Jisungs Vater atmet tief durch. „Du wirst mich nie wieder sehen müssen, das verspreche ich dir. Ich werde meine Strafe hier absitzen und dann nach Amerika gehen.“ Wegen dieser Worte hebt Jisung den Kopf und macht große Augen. „Ich wollte dich gerne ein letztes Mal noch sehen“, sagt sein Vater und lächelt schmerzhaft. „Du bist das Beste, was ich je erreicht habe. Und es tut mir so unendlich leid, was ich dir in den letzten zwei Jahren angetan habe.“ Jisung beißt sich auf die Lippe, Tränen schimmern in seinen Augen. „Pass auf dich auf“, bringt er nur hervor und sein Vater lächelt. „Viel Glück, Jisung-ah.“ Ein Beamter kommt rein und deutet auf die Uhr. „Die Zeit ist um!“, sagt er streng und Jisungs Vater erhebt sich schwerfällig. Minho und Jisung sehen ihm nach, bis die vergitterte Tür hinter ihm zugeschlagen ist. „Komm, lass uns gehen“, raunt Minho dem Jüngeren zu und dieser setzt mechanisch einen Fuß vor den anderen.

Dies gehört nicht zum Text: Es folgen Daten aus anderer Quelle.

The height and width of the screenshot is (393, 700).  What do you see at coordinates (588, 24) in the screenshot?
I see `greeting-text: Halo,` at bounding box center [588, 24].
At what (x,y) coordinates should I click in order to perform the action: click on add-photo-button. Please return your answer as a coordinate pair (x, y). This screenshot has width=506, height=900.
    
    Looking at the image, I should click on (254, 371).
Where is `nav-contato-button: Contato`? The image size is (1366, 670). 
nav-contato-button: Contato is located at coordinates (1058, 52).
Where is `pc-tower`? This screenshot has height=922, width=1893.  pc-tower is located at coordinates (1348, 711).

Als sie wieder draußen vor dem Gebäude stehen, schaut Frau Han die beiden an. „Was werdet ihr jetzt tun?“, fragt sie und zieht ihren Autoschlüssel hervor. „Spazieren gehen“, antwortet Minho entschlossen und Jisungs Mutter lächelt. „Achte gut auf ihn.“  Ohne jedes Ziel läuft Minho los, Jisung folgt ihm widerstandslos und irgendwann kommen sie in einem kleinen Park an, wo sie sich auf eine Bank setzen. Jisung schlingt seine Arme um den Älteren und vergräbt sein Gesicht an dessen Halsbeuge. Irgendwann spürt Minho, wie diese Stelle nass wird. Offenbar weint der Jüngere lautlos. „Ich bin so stolz auf dich“, flüstert Minho und streicht seinem Freund durch die Haare. Ein ersticktes Schluchzen entfährt diesem. „Ich dachte, ich müsse jeden Moment zusammen brechen“, lacht er zittrig und zieht die Nase hoch.

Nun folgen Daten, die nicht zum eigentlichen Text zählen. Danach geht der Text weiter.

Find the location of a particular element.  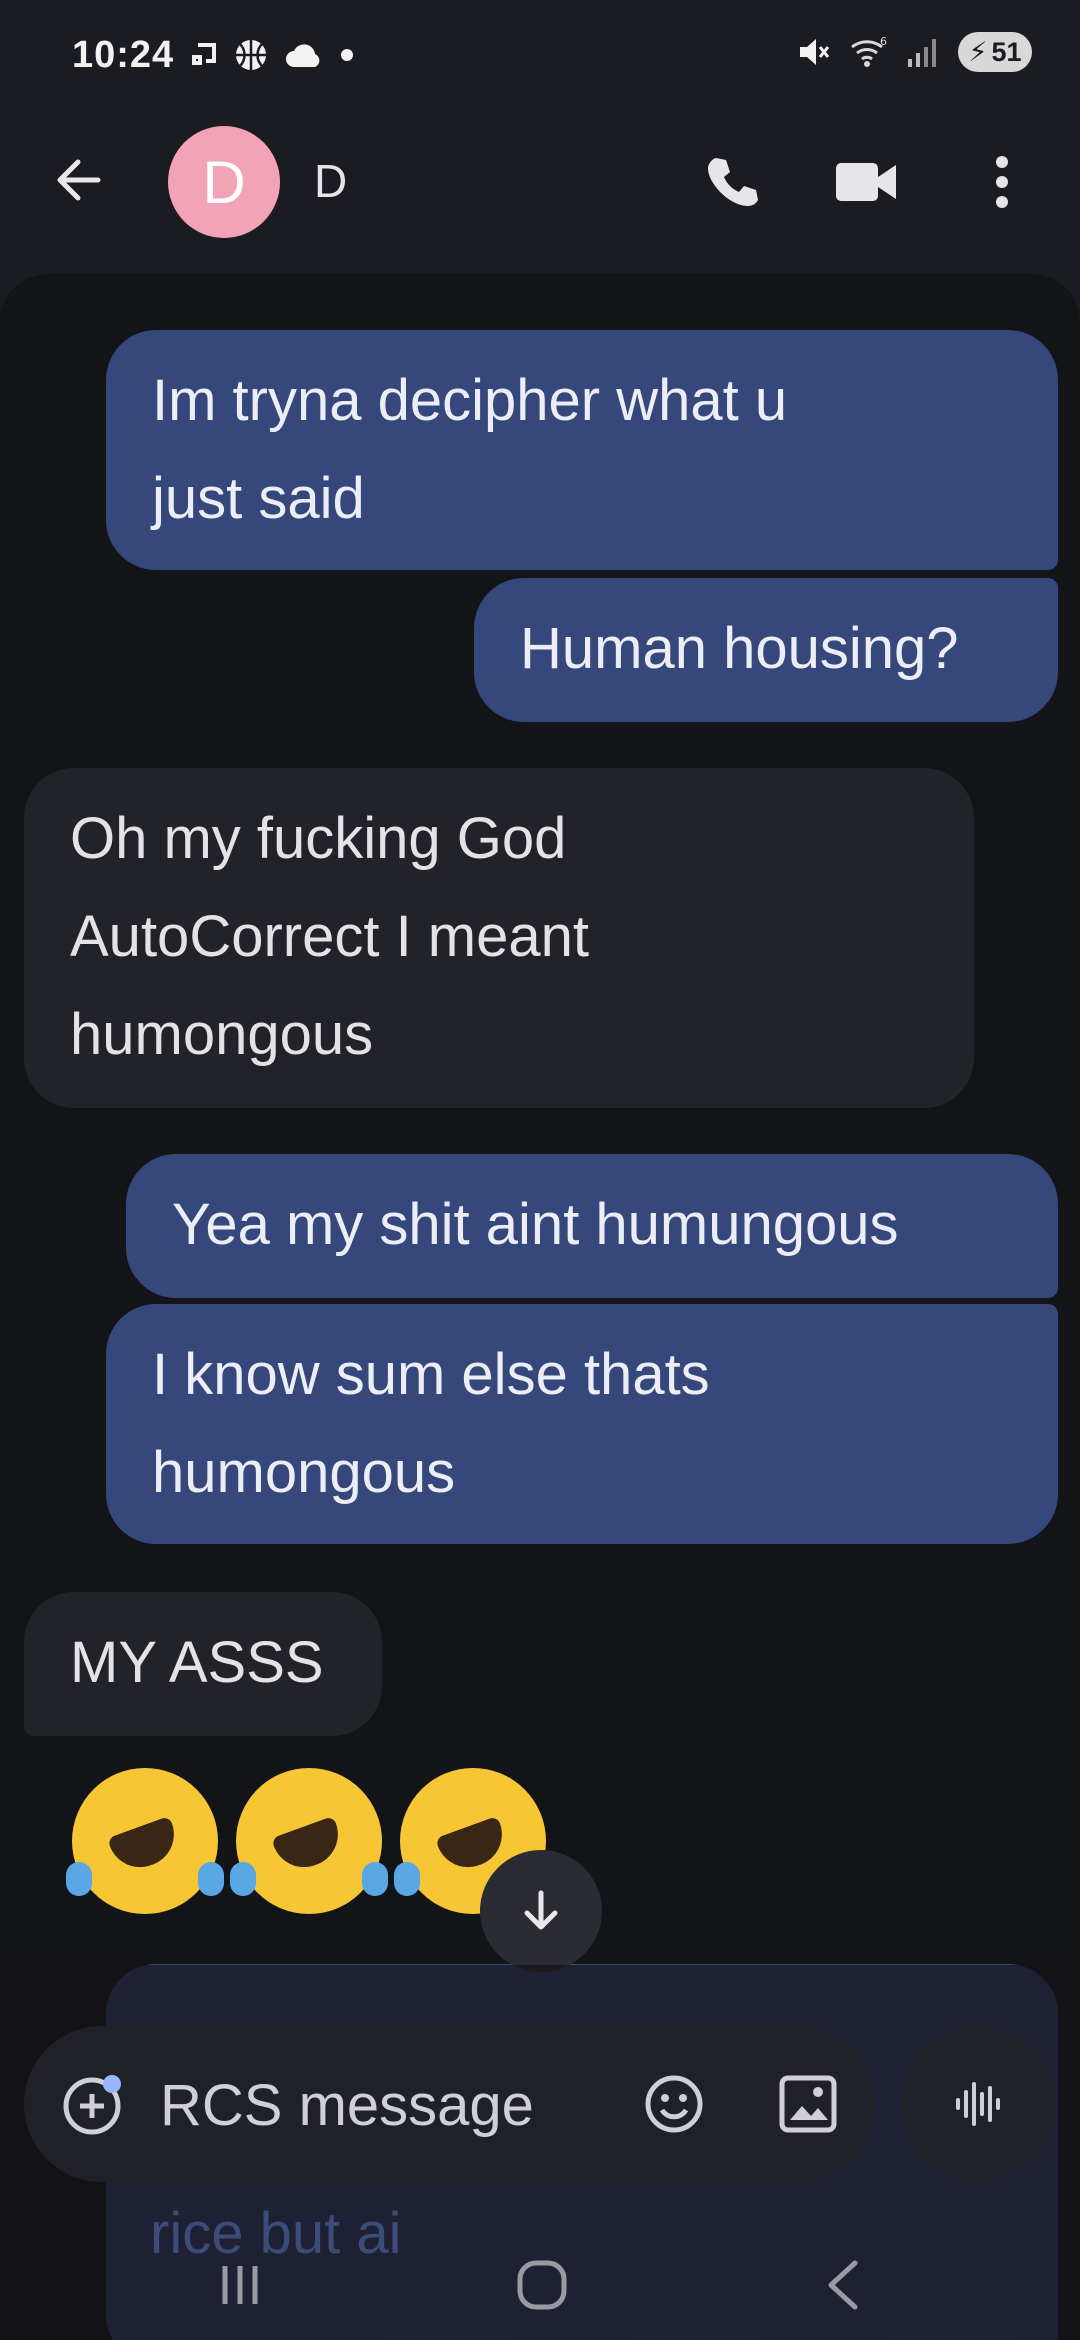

„Wieso denn, du trägst doch deinen Schutzpanzer“, versucht Minho ihn aufzumuntern und Jisung betrachtet seine Lederjacke. „Vielleicht bist du auch jetzt mein Schutzpanzer geworden“, murmelt er und der Ältere legt den Kopf schief. „Du bist süß, weißt du das?“, grinst er schließlich und legt spontan seine Lippen auf die von Jisung. „Ich liebe dich, Minho-hyung“, flüstert dieser nach dem Kuss. Der friedliche Moment wird von Minhos Handy unterbrochen. Seufzend zieht er es hervor und liest die eingetroffene Nachricht. „Von Chan-hyung. Er fragt, ob wir uns mit den anderen treffen wollen. Hyunjin und er haben ein tolles Café ausfindig gemacht.“ Abwartend schaut er Jisung an und dieser nickt sofort. „Ich bin dabei, das brauche ich jetzt“, sagt er und fährt sich ein letztes Mal über die Augen.

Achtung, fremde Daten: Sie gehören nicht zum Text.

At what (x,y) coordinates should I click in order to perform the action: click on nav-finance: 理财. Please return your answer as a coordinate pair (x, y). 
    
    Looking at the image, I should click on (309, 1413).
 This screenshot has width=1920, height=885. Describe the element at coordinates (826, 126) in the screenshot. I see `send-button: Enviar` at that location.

Chan hat ihm einen Standort geschickt und somit fahren Minho und Jisung mit dem Bus in Seouls Innenstadt. „Hier müsste es sein“, murmelt Minho irgendwann ratlos und dreht sich suchend im Kreis. Jisung stößt ihn kichernd an und deutet auf das Neon Schild über ihren Köpfen. STAY leuchtet der Name in Gelb über ihnen. „Da sind sie ja!“, ruft Changbin begeistert, als er die beiden Neuankömmlinge durch die Tür kommen sieht. Sofort nehmen die anderen sie fröhlich in Empfang und Minho lehnt sich entspannt zurück. Jisung wirkt unfassbar gelöst und das macht den Älteren von beiden glücklich. Er weiß nicht wie, aber sie werden das schaffen. Das wichtigste ist, dass er seinen Jisung wieder hat.